_SELECTED TEXT_
"""
When is a car not a car?
When it turns into a parking lot!
Why was the Memorial Day barbecue so lively?
Because the Grill Sergeant was in charge!
Did you read the novel about the guy who had a small garden?
It didn’t have much plot!
Do fish go on vacation?
No! They are always in school!
How do Poets enjoy Nature?
They go on a haiku!
Why did George Washington have trouble sleeping?
Because he couldn’t lie!
What kind of flowers grow on your face?
Tulips!
What do you get when you divide the circumference of a pumpkin by its diameter?
Pumpkin Pi!
The past, the present, and the future walked into a bar…
It was Tense!
What did the French chef give his wife on Valentine’s Day?
A Hug & a Quiche!
Why do tires cost so much?
Inflation, of course!
Why did the bell pepper lose the archery contest?
"""
_DATA RECORDS_
"""
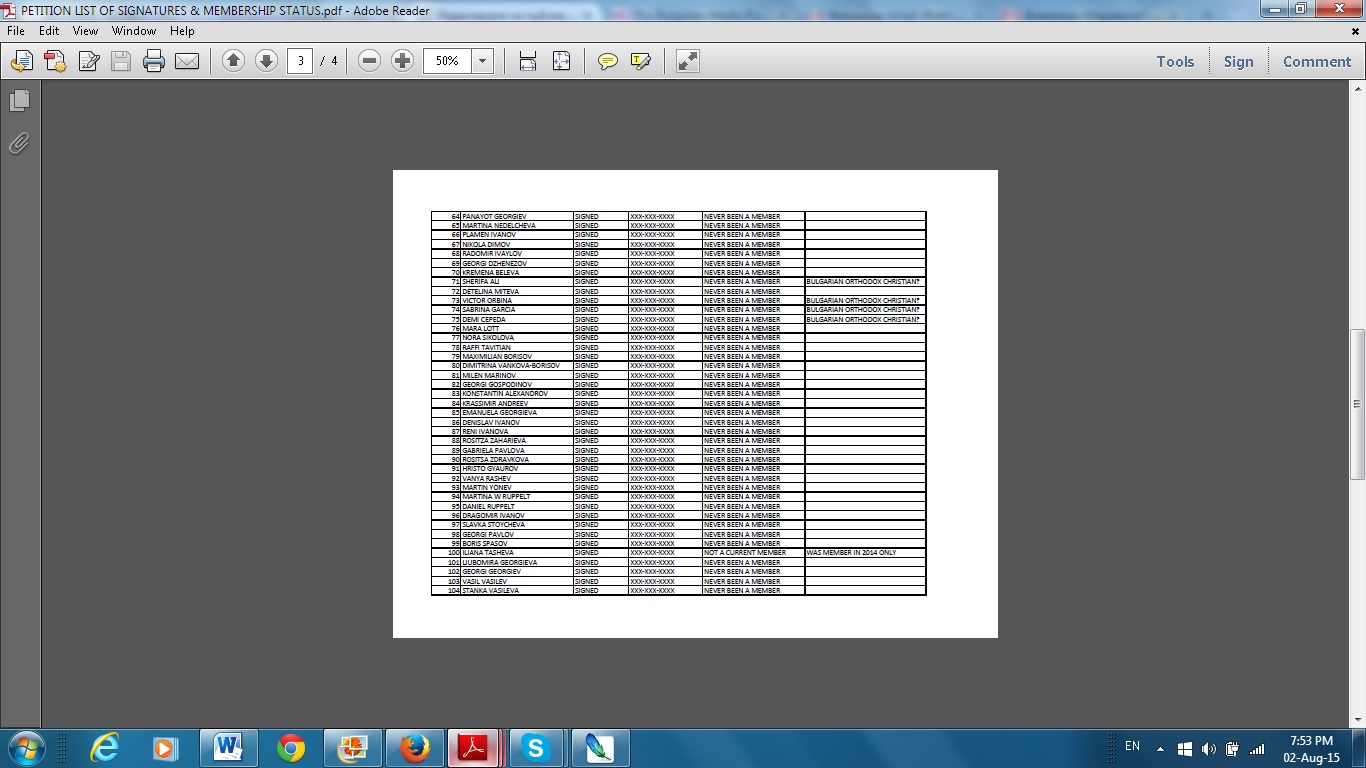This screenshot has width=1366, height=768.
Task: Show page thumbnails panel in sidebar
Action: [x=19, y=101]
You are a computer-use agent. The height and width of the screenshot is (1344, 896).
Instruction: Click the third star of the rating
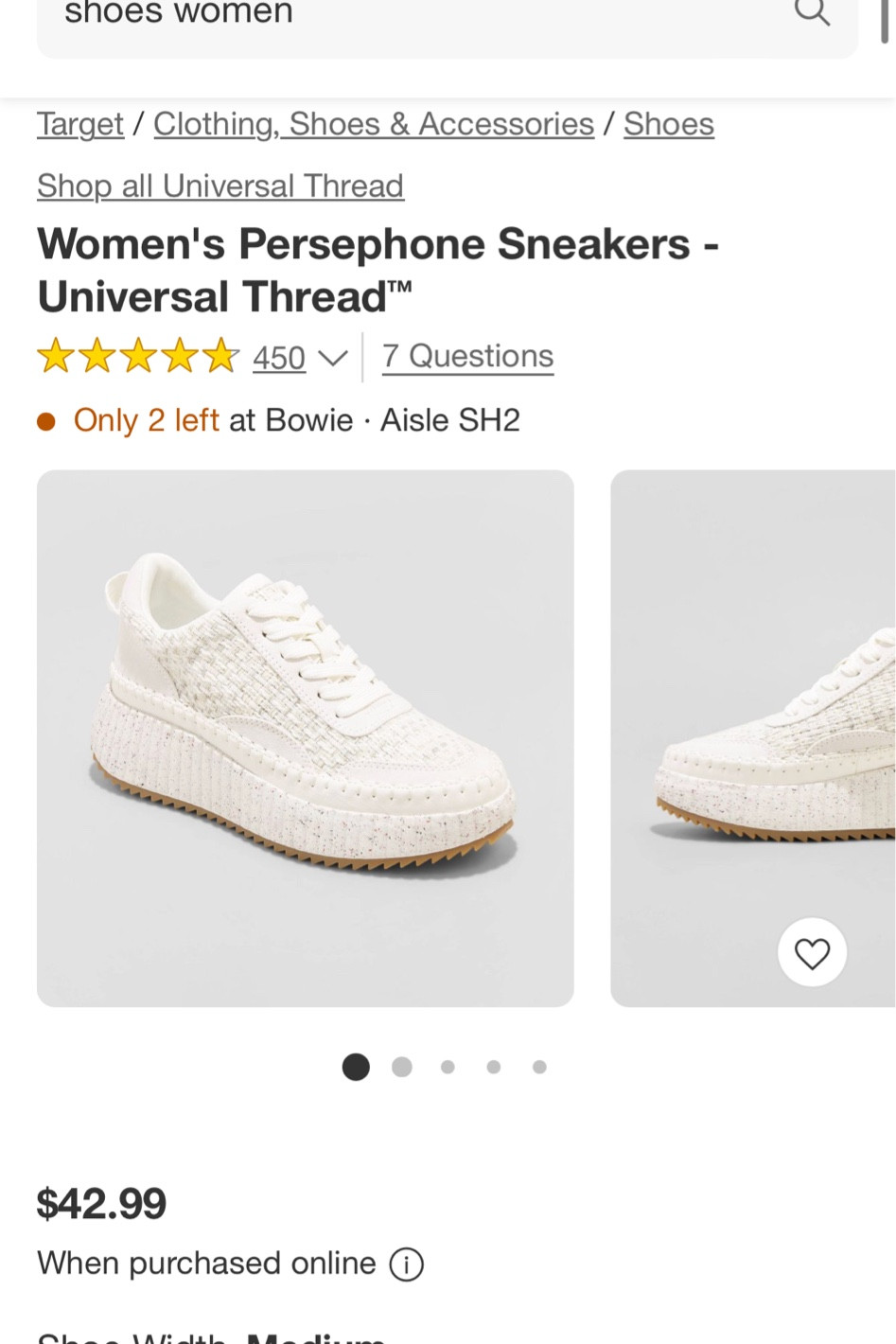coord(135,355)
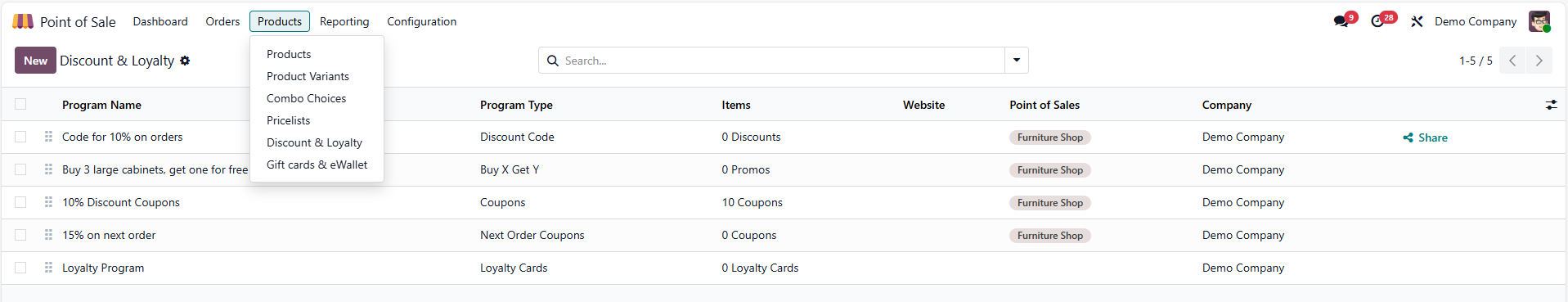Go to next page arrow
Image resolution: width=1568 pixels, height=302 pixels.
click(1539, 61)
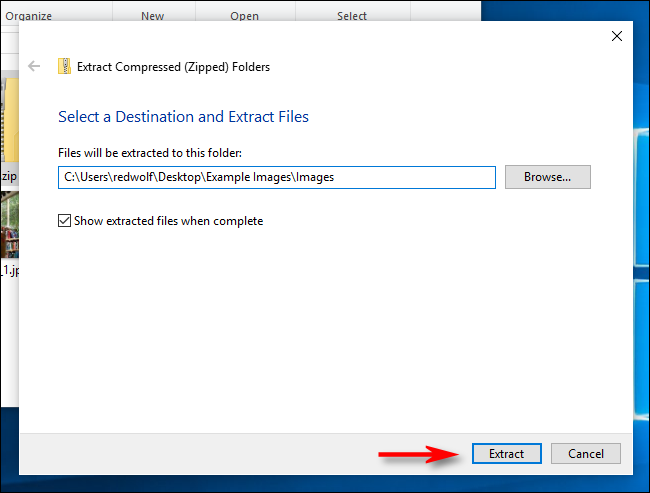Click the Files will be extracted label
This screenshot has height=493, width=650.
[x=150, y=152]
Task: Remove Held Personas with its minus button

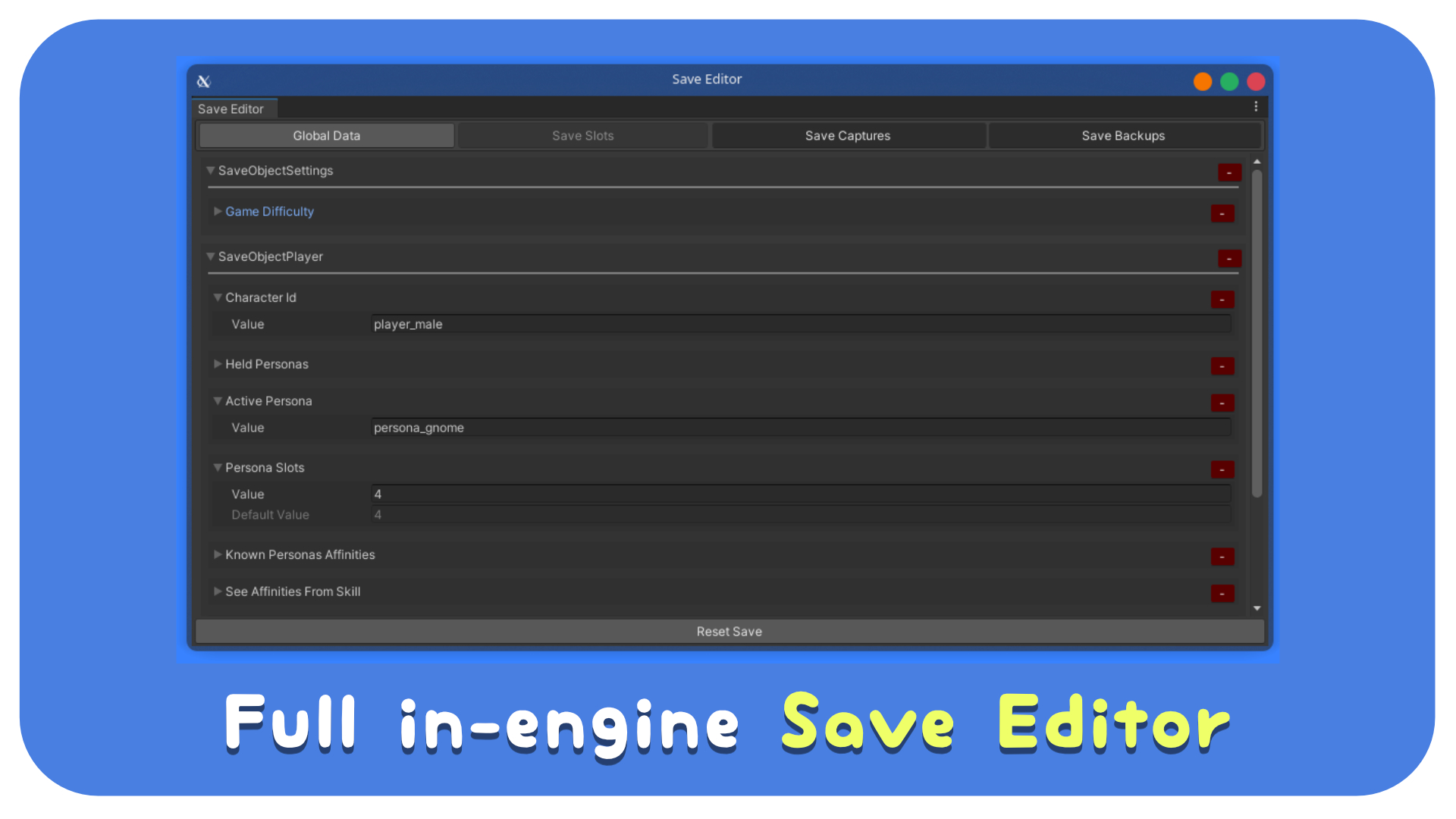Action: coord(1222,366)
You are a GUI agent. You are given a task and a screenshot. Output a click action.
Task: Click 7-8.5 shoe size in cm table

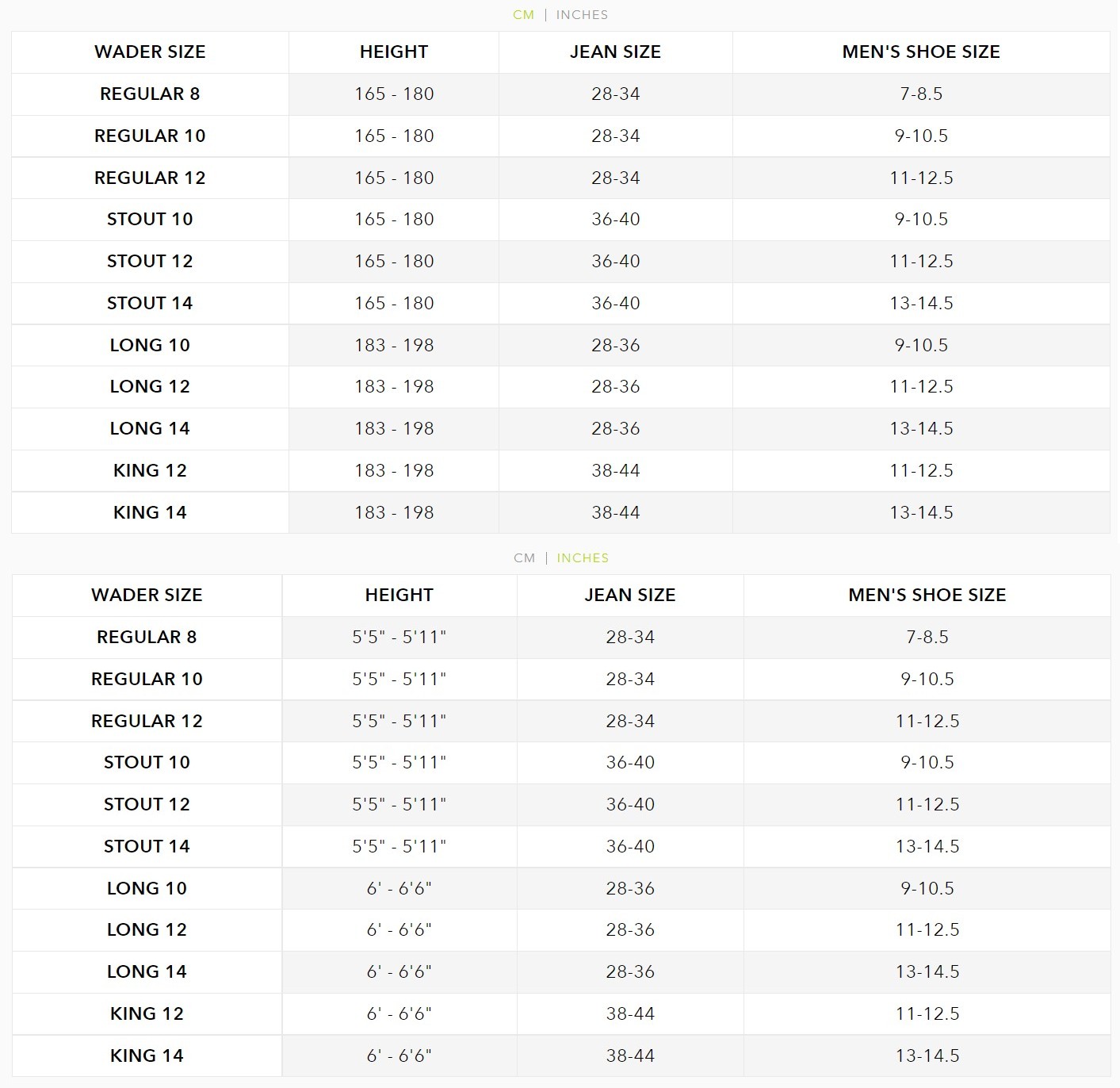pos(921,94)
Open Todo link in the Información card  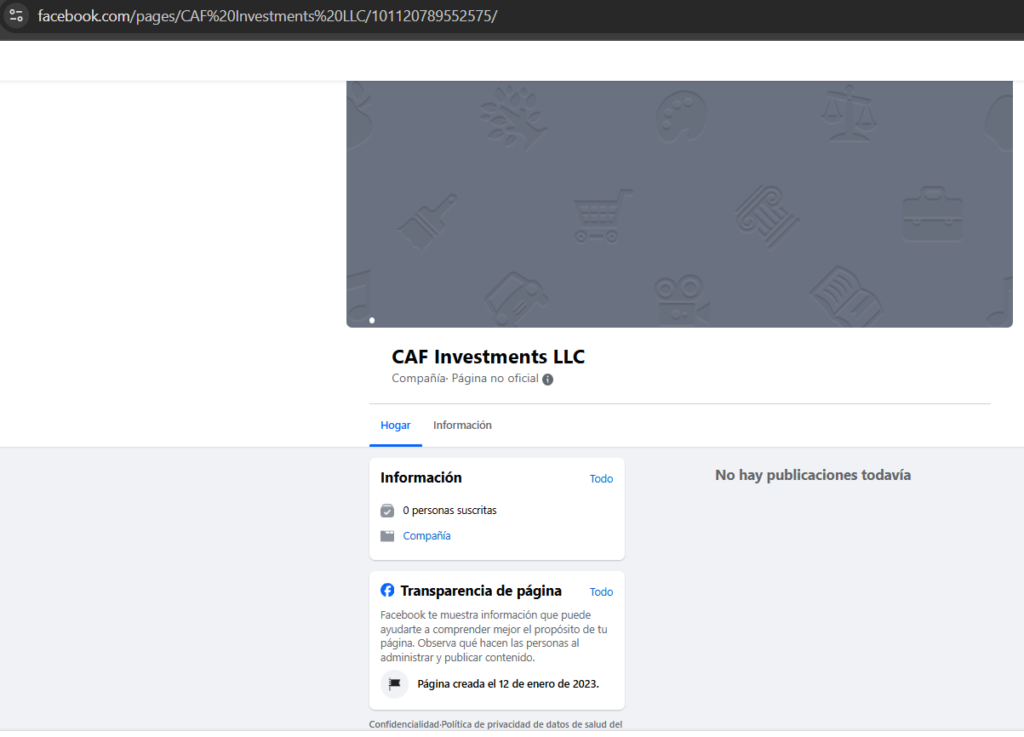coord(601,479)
"""
_WORK INSTRUCTIONS_
a) According to the list of jokes, why did George Washington have trouble sleeping?
b) Copy out every setup line in the list of jokes that begins with the word "Why".

_LIST OF SOLUTIONS_
a) He had trouble sleeping because he couldn't lie.

b)
- Why was the Memorial Day barbecue so lively?
- Why did George Washington have trouble sleeping?
- Why do tires cost so much?
- Why did the bell pepper lose the archery contest?